Now, finally, in addition to those policies, a better option is being tried on a small scale: A labor department direct public service job creation program with an initial target of 55,000 jobs. Participants are entitled to up to five months of work per year, in projects—implemented by non-governmental organizations—that benefit their communities. A similar, streamlined, Interior department program, this one without NGO participation, will generate up to 120,000 openings.

This approach is the Greek government's best shot at slowing the nosedive in employment, and at circumventing further catastrophe. The plans have been designed to specifically address and avoid the nepotism, corruption, and favoritism that plague poorly conceived "workfare" schemes. With proper targeting, monitoring, and evaluation as the projects move along, the outcomes should be impressive.
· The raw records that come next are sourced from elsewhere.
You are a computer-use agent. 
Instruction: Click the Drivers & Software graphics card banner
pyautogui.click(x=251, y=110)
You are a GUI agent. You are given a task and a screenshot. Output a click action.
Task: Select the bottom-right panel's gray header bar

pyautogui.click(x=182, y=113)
The alternative to an active government labor policy is to rely on the private sector to provide enough work to derail astronomical unemployment. What is the realistic likelihood for this in a nation where jobs are already scarce, and where the public sector, now being dismantled, has composed 40 percent of the economy? It's hard to be optimistic.

A privately fueled reboot of Greece would require colossal input from start-ups, large ventures, and foreign capital. Historically, these investors have found Greece unattractive. Its competitiveness is likely to erode further as the engineered recession advances beyond the first phase of austerity. The massive unemployment fallout will seriously degrade the climate that's desirable to the same private sector sources being counted on to make Greece more competitive.
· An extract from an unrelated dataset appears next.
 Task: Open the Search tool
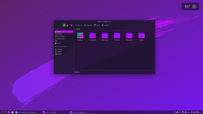pos(79,25)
Greece's economy is also characterized by a high percentage of self-employment and small businesses, totaling about 35 percent of all workers. The destabilizing events that accompany high unemployment include a downward push on retail sales and other consumption; global demand shock is amplifying the problem. As the economy contracts, how will these enterprises survive without intervention?

Before the crisis, Greece drove its growth with public spending and jobs. Now that the government is shrinking, the range of employment policies needs to grow. Public service job creation programs are the government's best prospect. During the coming years of austerity, thousands of Greek workers will remain idle because policymakers believe that this makes economic sense. It simply does not.

Dimitri Papadimitriou is president of the Levy Economics Institute of Bard College, which, with underwriting from Greece's Labour Institute, has been instrumental in the design and implementation of a social works program of direct job creation throughout Greece. He recently co-authored a report (see Direct Job Creation for Turbulent Times in Greece) on Greek labor trends.